ProQuartet – Centre Européen de Musique de Chambre is a French association with 'nonprofit organization' status under the :fr:Association loi de 1901, created in 1987 by the French music producer and critic Georges Zeisel, which contributes to the promotion of the string quartet, to the support of the entire chamber music community and to the broadening of the audiences interested in it. Since 2021 it has been directed by Charlotte Bartissol.
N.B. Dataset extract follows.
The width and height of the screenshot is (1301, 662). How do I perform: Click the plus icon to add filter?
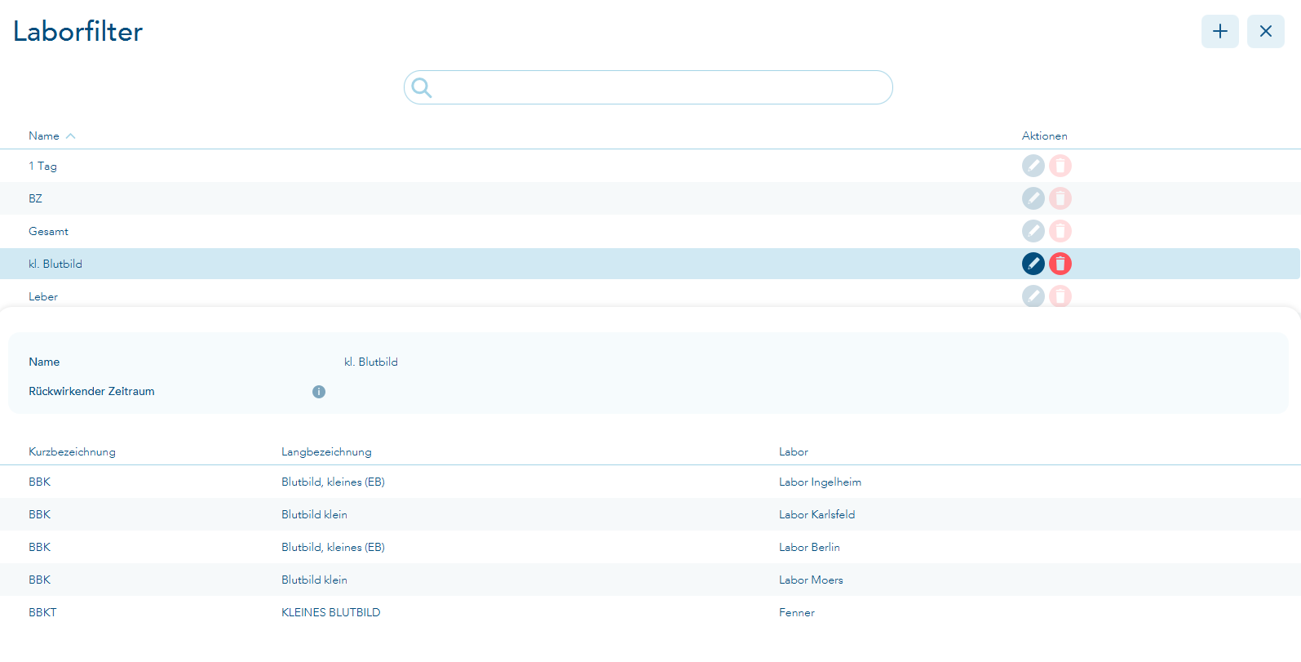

==Actions carried out by the association==

Four key areas guide ProQuartet's actions:

- support for the emergence of young professional training programs: a true incubator, ProQuartet offers support and development opportunities;
- research on the repertoire of the string quartet and the encouragement of contemporary creation by supporting the commissioning of new works;
- the production and distribution of concerts in France and Europe, in conjunction with loyal partners, and the direct production of three events: the ProQuartet Musical Encounters in Seine-et-Marne (since 1996), the "Night of the Quartet" (as part of Nuit Blanche), and the Orangerie Sonore (since 2022);
- reaching out to the public through interaction, amateur practices, school or extracurricular projects, meetings, conferences, etc. In parallel with the support of established or emerging professional artists, ProQuartet monitors and acts to share chamber music widely, with all audiences.

==Vocational training==
As a certified training organization, ProQuartet-CEMC encourages and supports the vocation of young ensembles in search of an ideal of rigor and musical integrity, based on the idea of lineage and transmission from the greatest French and international chamber musicians.

They give masterclasses on the repertoire (from the classical period to the 21st century), in the form of interpretation courses in Paris and academies in the regions, ending with one or more concerts.
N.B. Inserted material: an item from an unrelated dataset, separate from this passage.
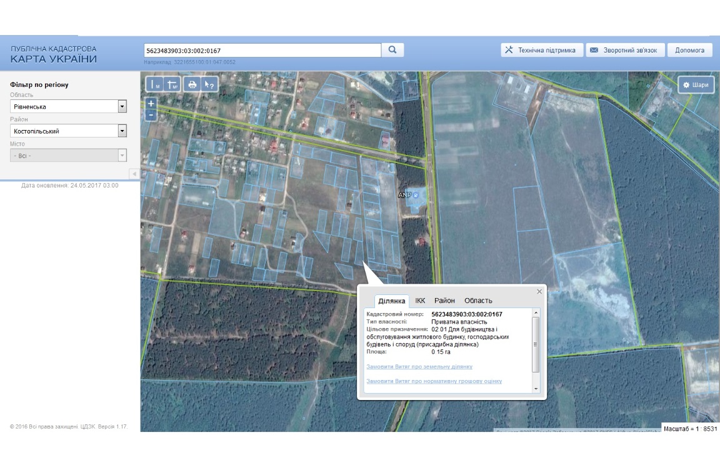Collapse the left filter panel arrow
Viewport: 720px width, 450px height.
pos(134,173)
During these masterclasses, workshops on body awareness and mental preparation are also organised, as well as meetings with professionals from the music scene, particularly around themes related to career development and professional integration.

Members of the Quartets Alban Berg, Amadeus, Arditti, Artemis, Béla, Belcea, Borromeo, Casals, Cherubini, Cleveland, Danel, Diotima, Doric, Ebène, Hagen, Juilliard, Kolisch, Kuss, LaSalle, London Haydn, Manfred, Prazák, Prometeo, Quiroga, Rosamonde, Vogler, Ysaÿe, of the Trio Wanderer as well as the musicians and composers Maurice Bourgue, Gérard Caussé, Marc-Olivier Dupin, Eberhard Feltz, Louis Fima, Gary Hoffman, György Kurtág, Alain Planès, Menahem Pressler, Ferenc Rado, and Jörg Widmann are or were part of the teaching staff.

==Residencies==
ProQuartet provides an incubator for outstanding artists and works towards the professional integration of young chamber music ensembles through its residency, which is based on four fundamental pillars: professional training, cultural action, concert production/distribution and creation.
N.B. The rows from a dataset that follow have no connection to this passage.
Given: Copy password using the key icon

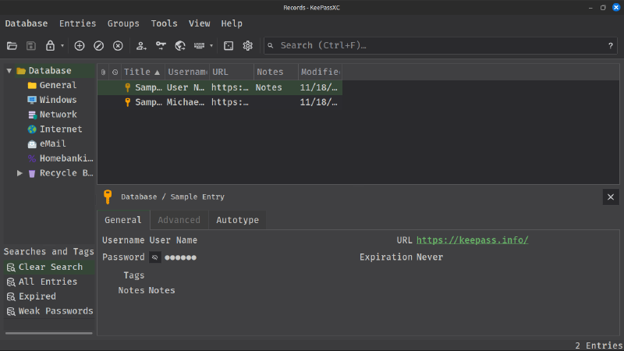Looking at the screenshot, I should [161, 46].
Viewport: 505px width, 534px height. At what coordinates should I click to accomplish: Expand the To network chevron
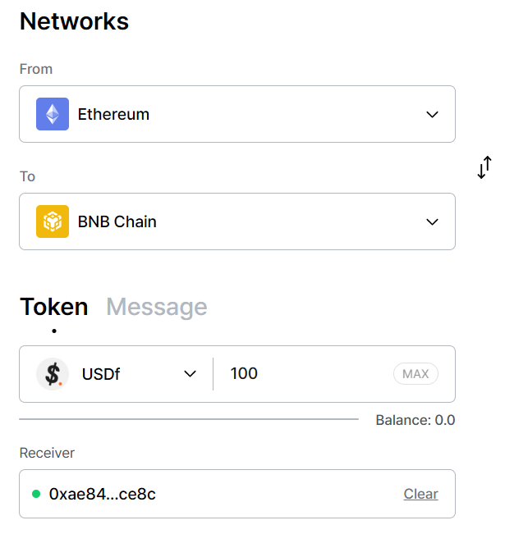click(433, 222)
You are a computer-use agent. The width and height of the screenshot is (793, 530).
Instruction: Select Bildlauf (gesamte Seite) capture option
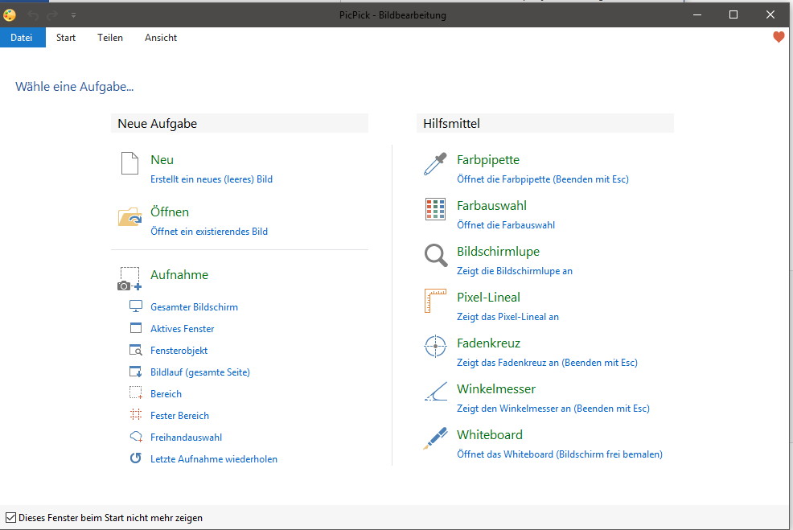point(200,372)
A jury of professionals is responsible for selecting the resident ensembles from among French and European quartets and trios, which benefit from two years of support from ProQuartet.

Since 2022, the residency has been sponsored each season by a major figure in the field: Sonia Simmenauer in 2022–2023, Mathieu Herzog in 2023–2024, Marc Coppey in 2024–2025...

As of February 2026, musicians participating in ProQuartet residencies include the Fibonacci Quartet, Astatine Trio, and the Magenta Quartet.

==Concerts and events==
ProQuartet organizes numerous concerts in the Paris region and throughout France, and sometimes beyond, both through its partnerships with festivals and iconic chamber music venues, and during its masterclasses, cultural initiatives, and its own festivals. These events offer diverse audiences the opportunity to discover the young talents and leading chamber musicians of tomorrow.

The concerts give pride of place to contemporary creation and ProQuartet commissions, and regularly showcase a lesser-known or forgotten repertoire, such as that of female composers.

==Cultural activities and amateur practices==
ProQuartet is committed to making chamber music accessible to everyone, and develops an educational policy of cultural activities aimed at audiences who are unfamiliar with it or who do not have the opportunity to attend concerts (young audiences, families, residents of priority neighborhoods, people in precarious social situations, patients, residents of retirement homes, inmates of prison facilities, etc.). Through cultural mediation, the association also encourages resident ensembles to engage as civic-minded artists.

ProQuartet also offers a variety of chamber music activities (workshops, performances, etc.) throughout the year for amateur musicians of all levels, whether they play strings, wind instruments, or piano. The resident ensembles lead some of these activities.